++++ ENTRIES SUPPLIED ++++
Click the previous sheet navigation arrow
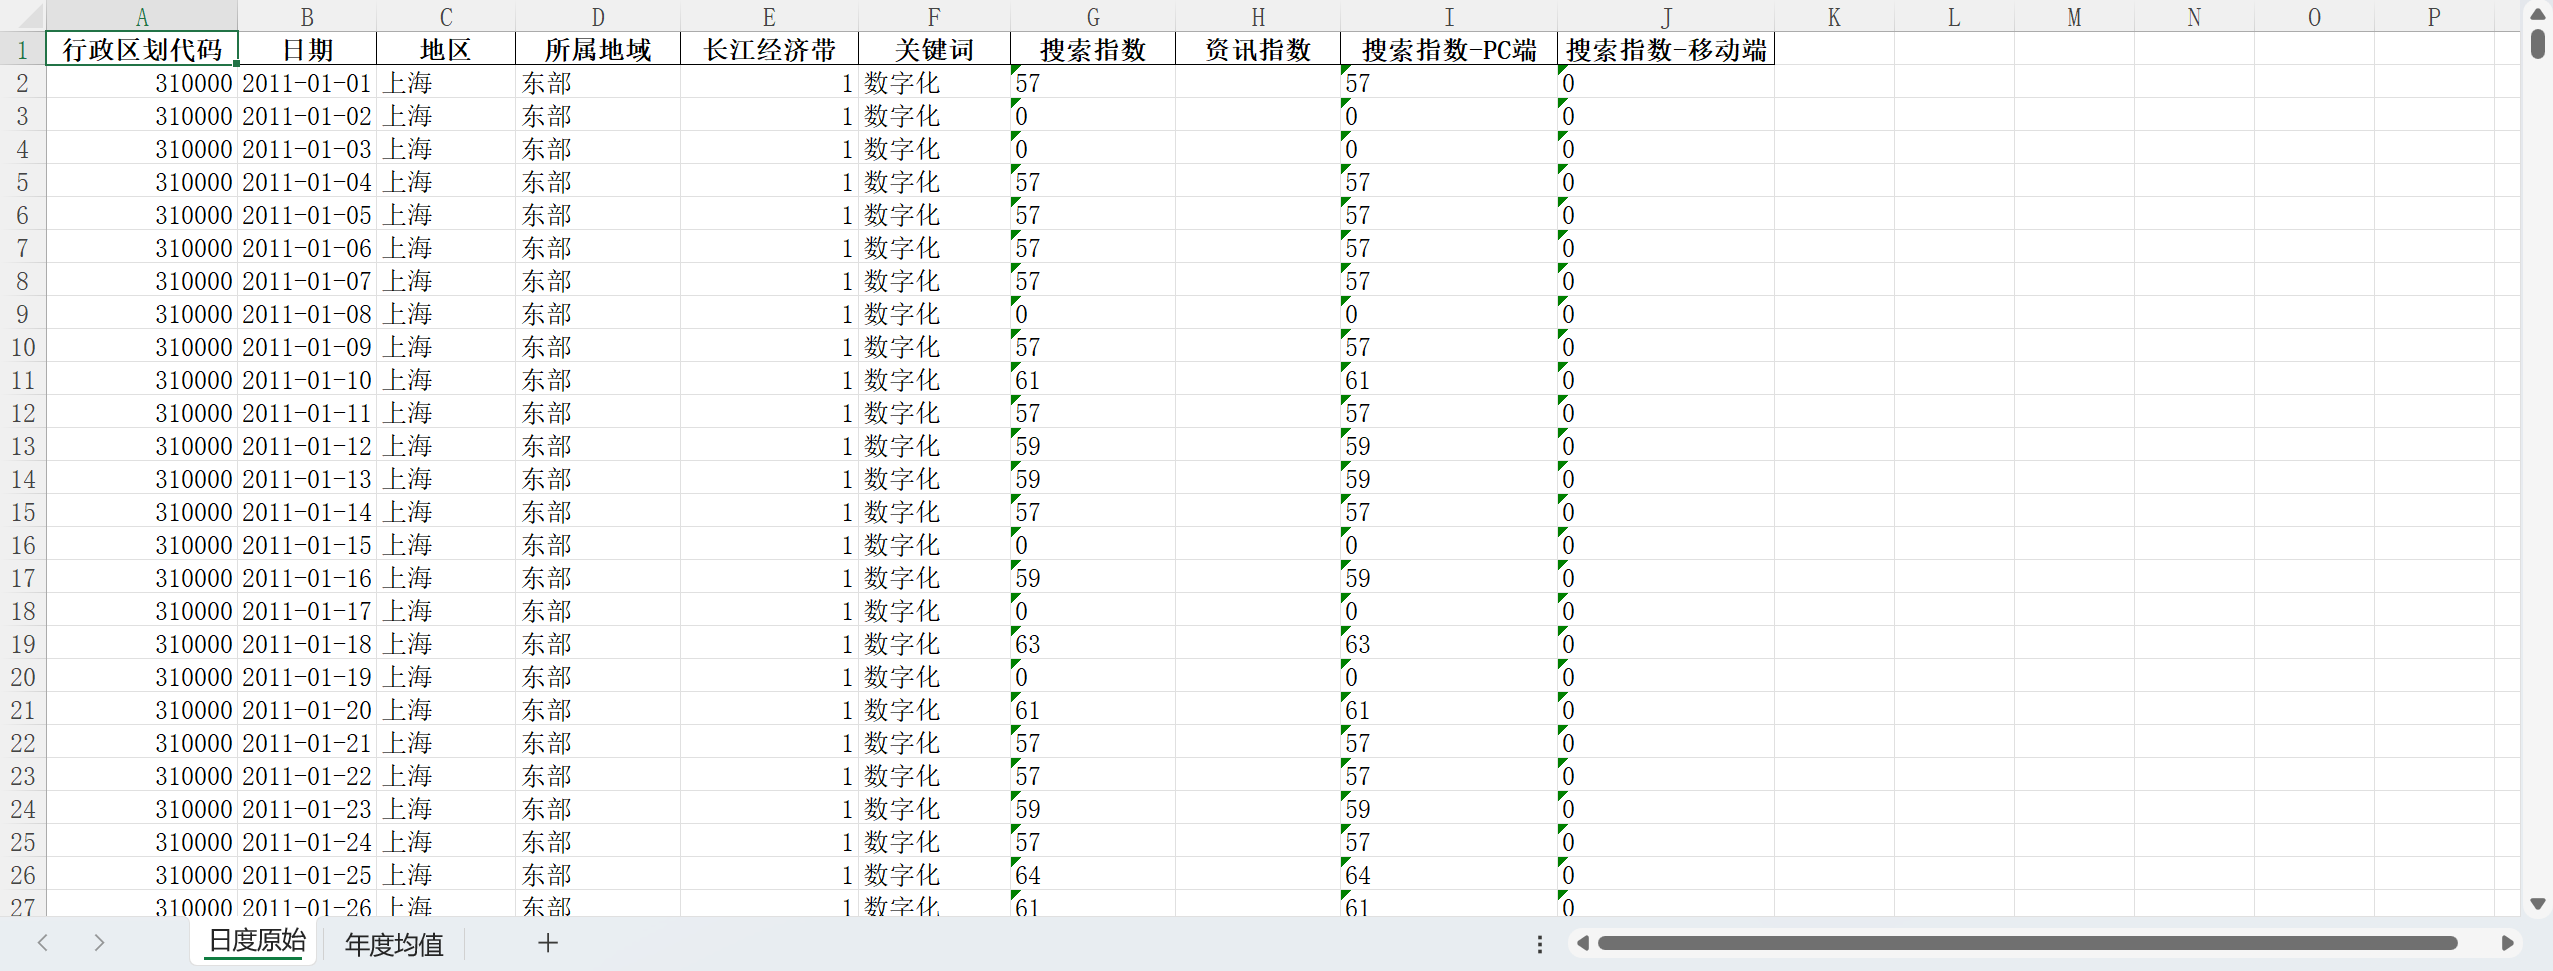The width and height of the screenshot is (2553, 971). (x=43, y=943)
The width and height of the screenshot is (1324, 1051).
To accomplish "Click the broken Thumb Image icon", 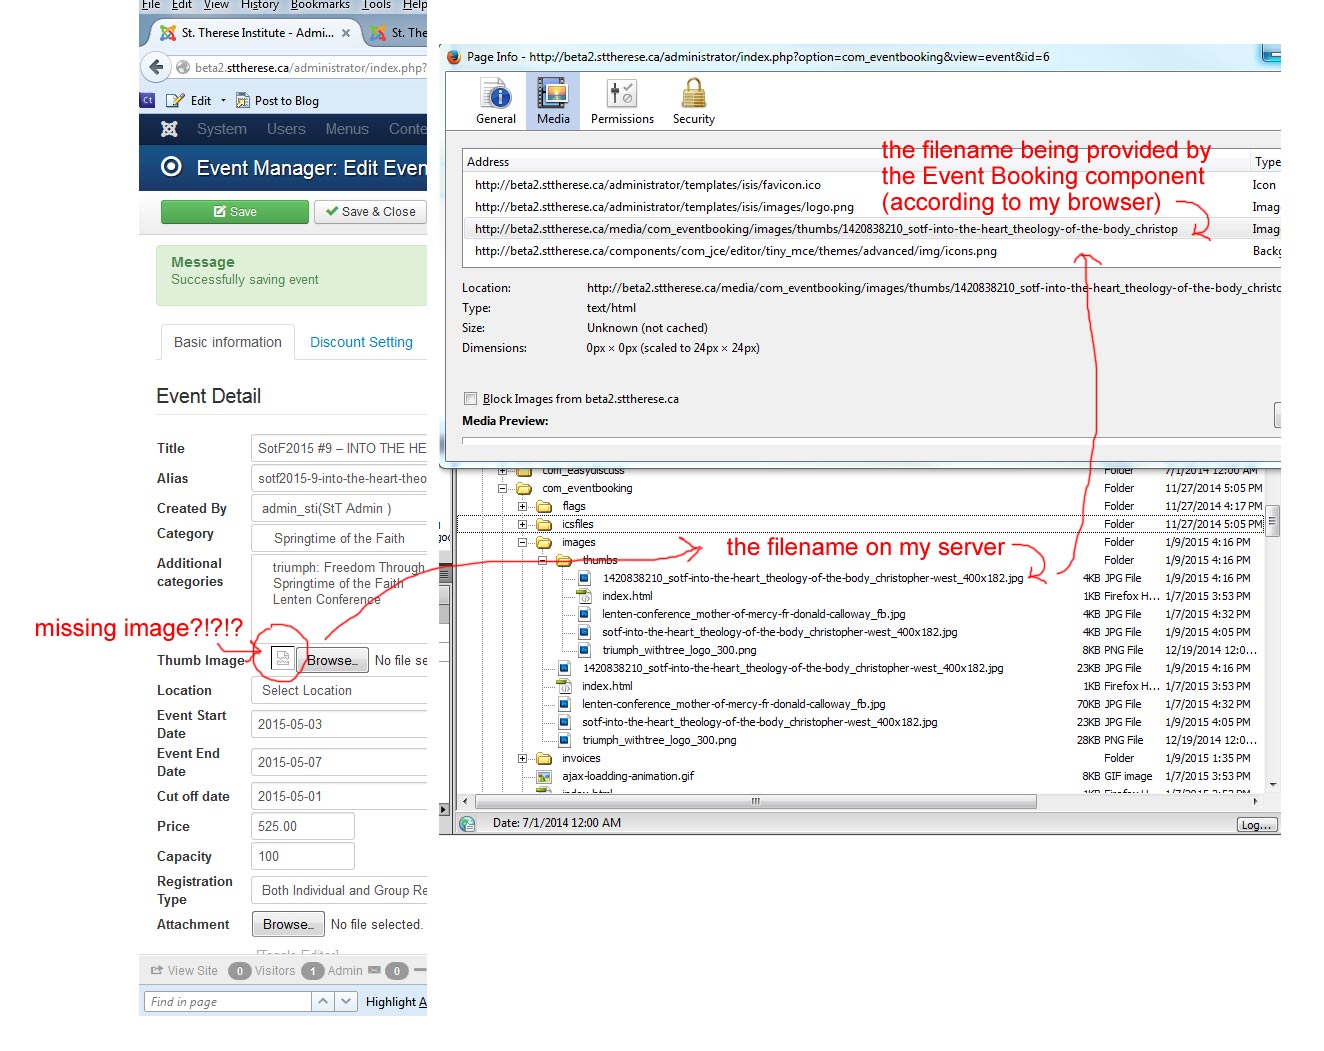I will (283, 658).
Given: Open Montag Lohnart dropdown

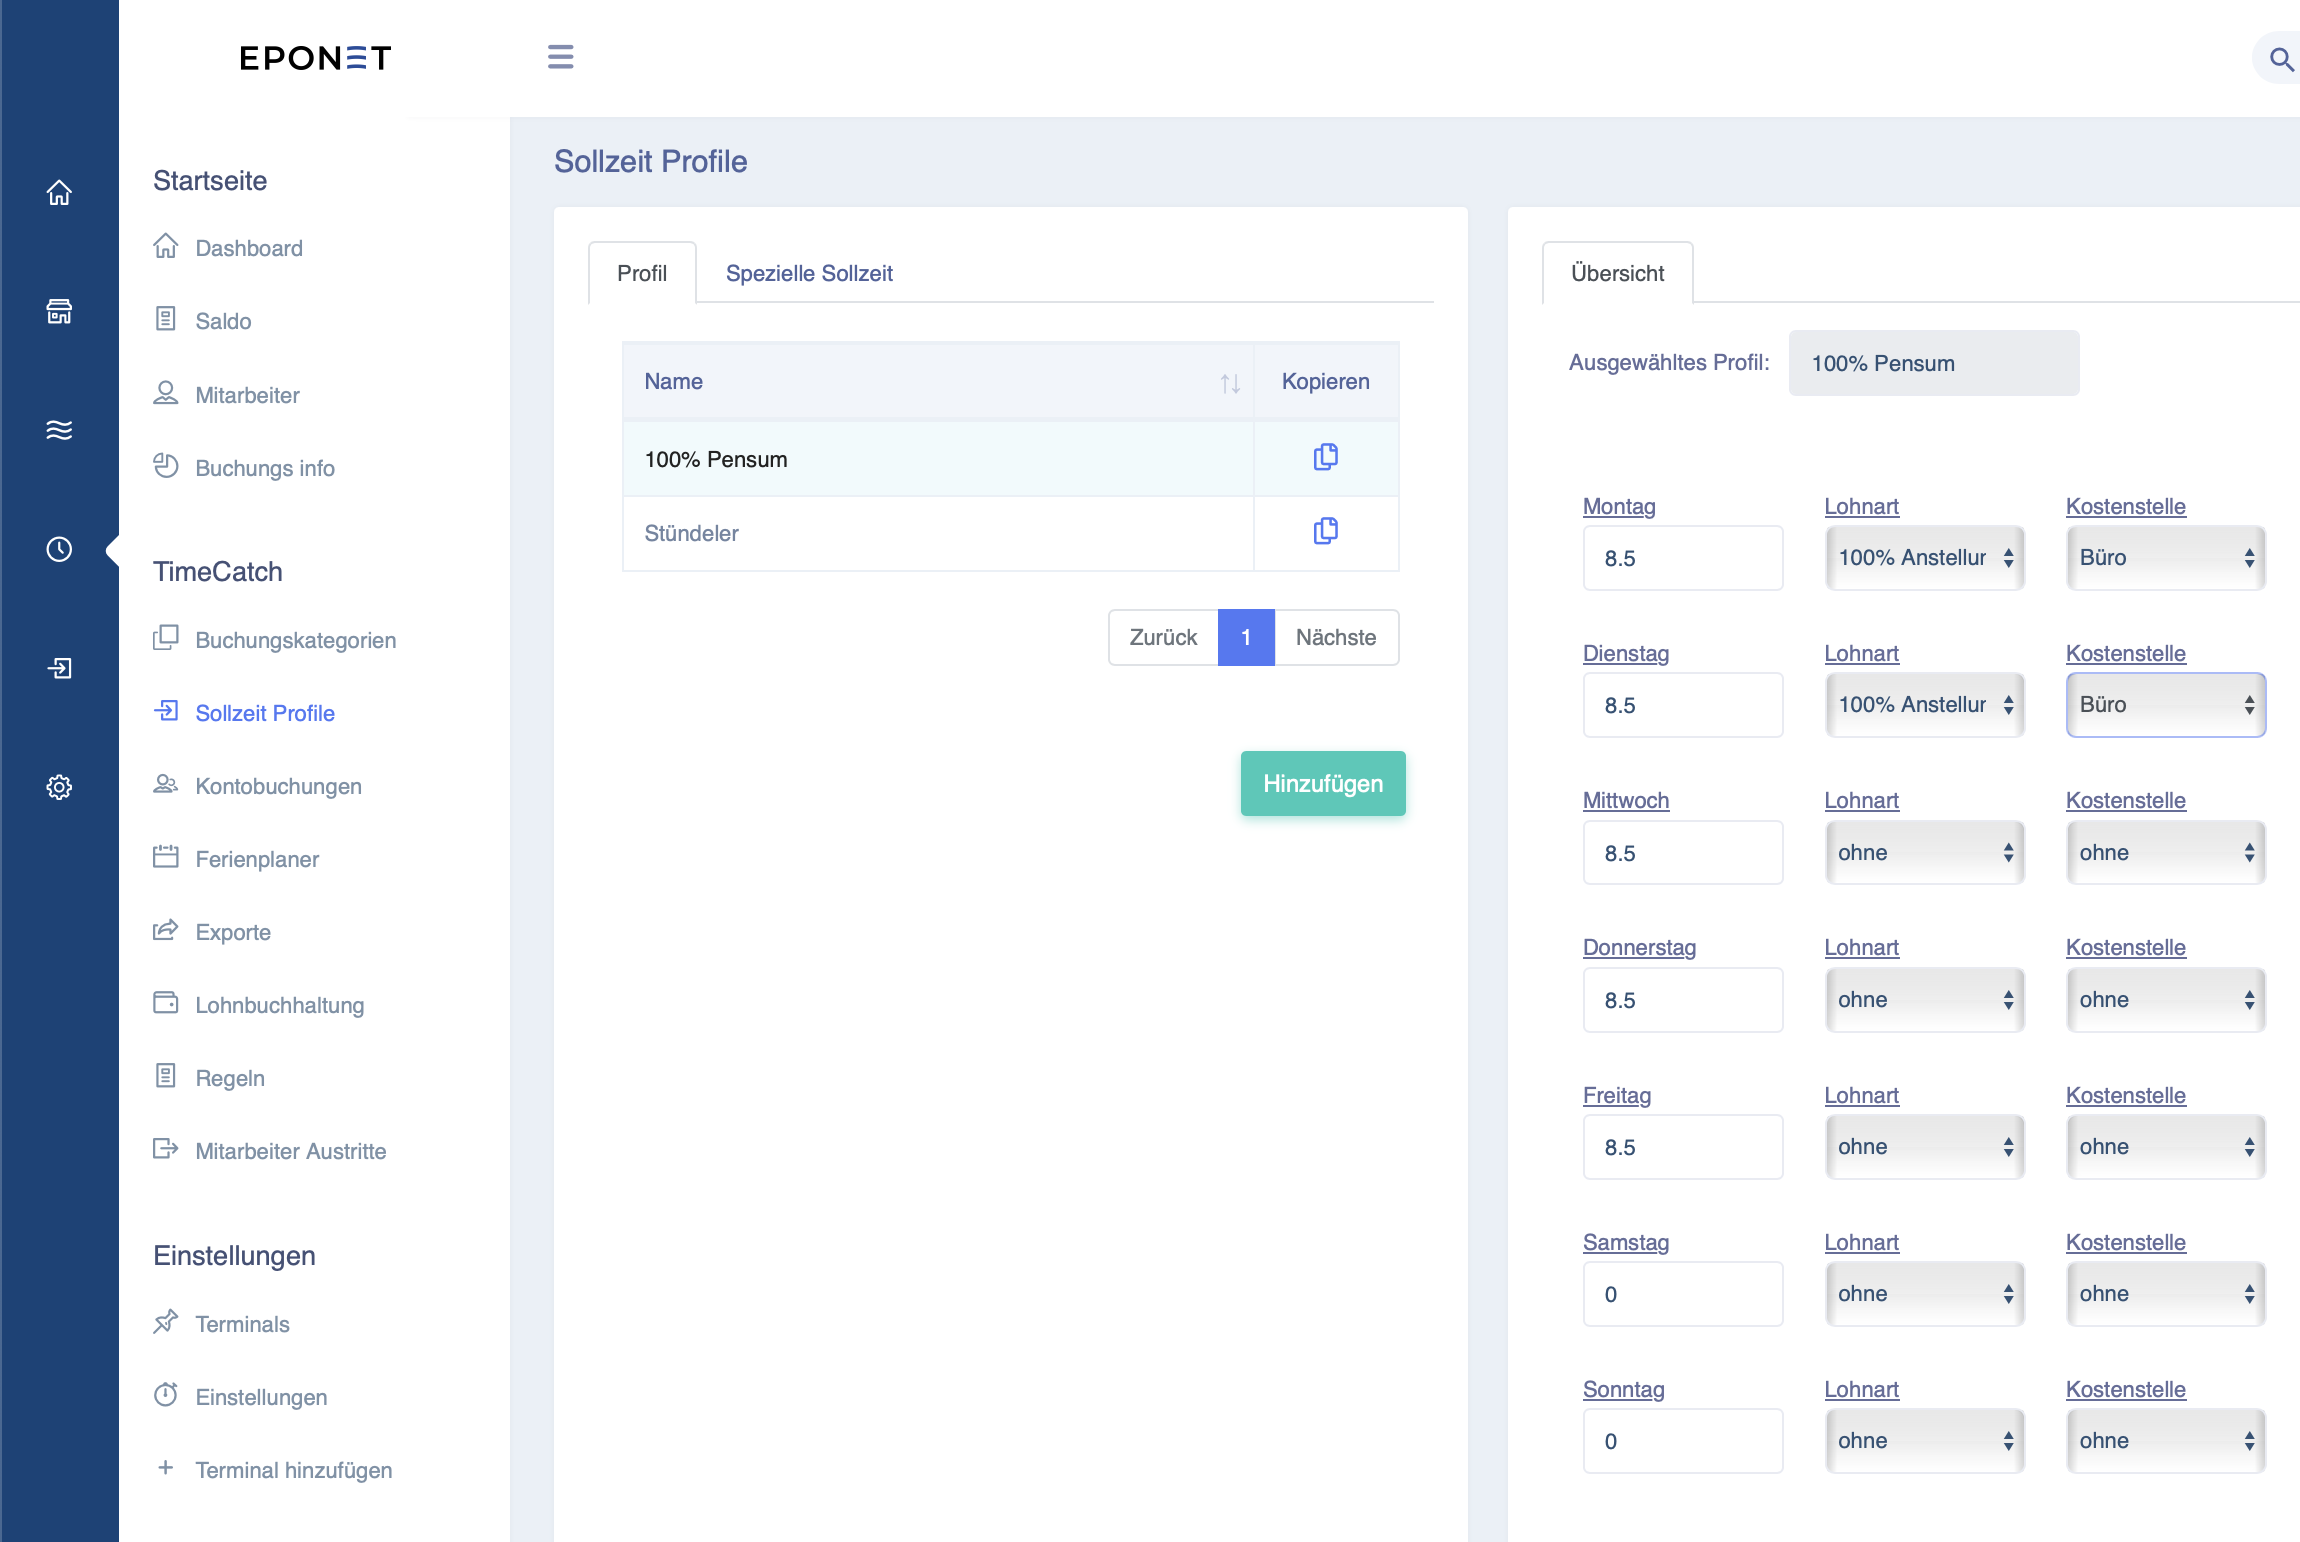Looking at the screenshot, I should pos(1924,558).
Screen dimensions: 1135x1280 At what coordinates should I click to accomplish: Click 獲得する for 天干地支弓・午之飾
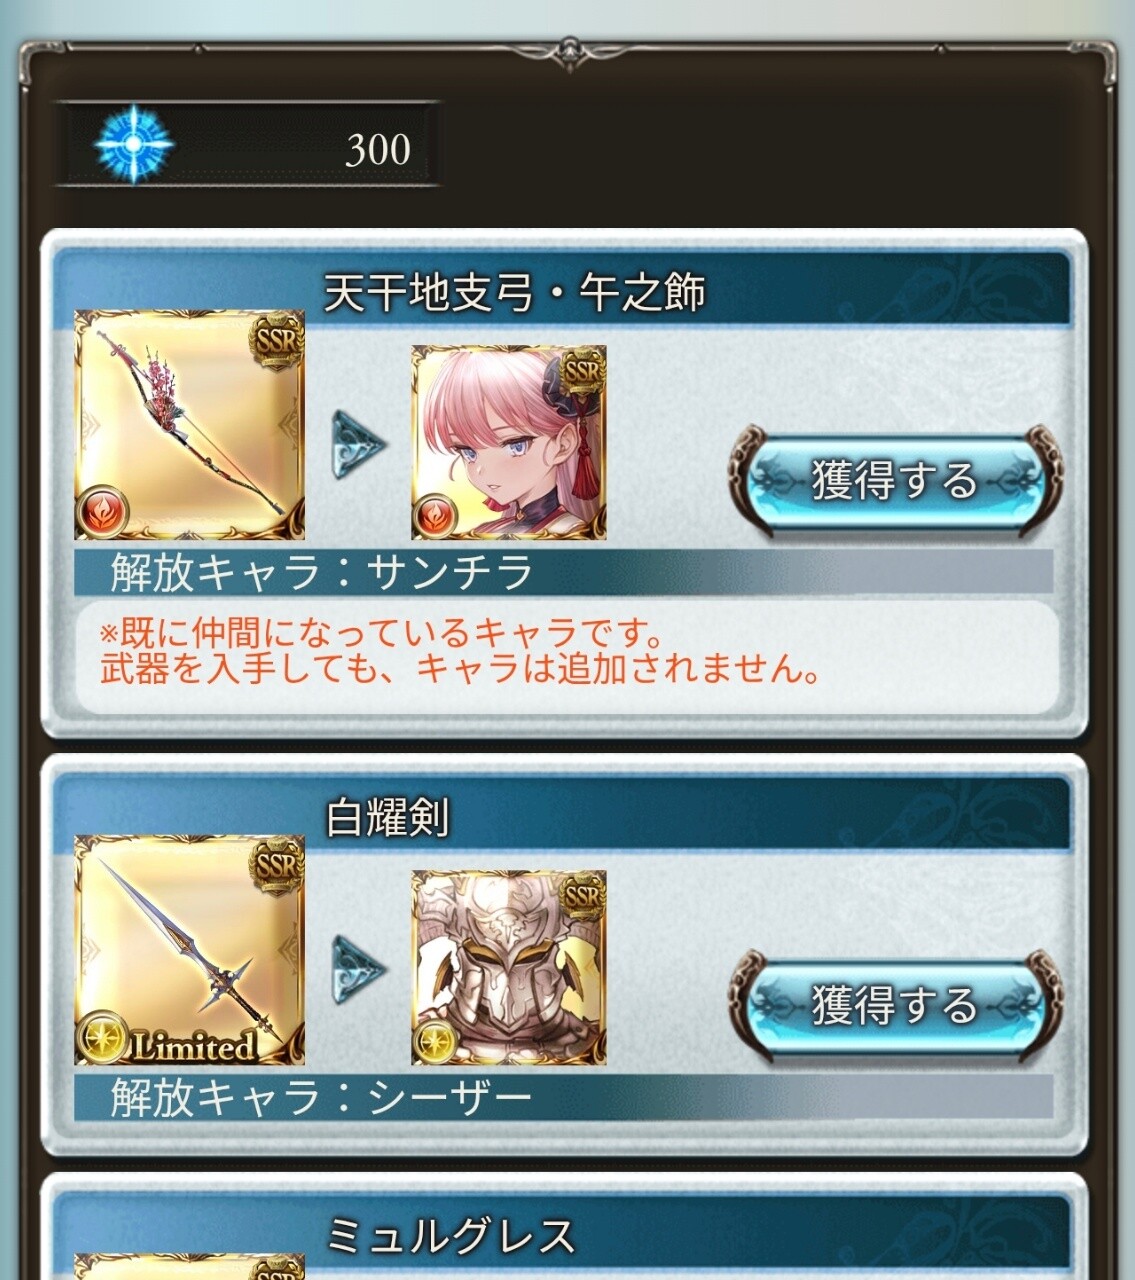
++++
▶ _TASK OBJECTIVE_: Please retype, exactly and with the pictures left out, the lines from the line containing "Given: Open Montag Lohnart dropdown" through the last line of the records above.

▶ _RESPONSE AREA_:
Given: Open Montag Lohnart dropdown

Looking at the screenshot, I should pos(1924,558).
Screen dimensions: 1135x1280 At what coordinates should I click to accomplish: Click 獲得する for 天干地支弓・午之飾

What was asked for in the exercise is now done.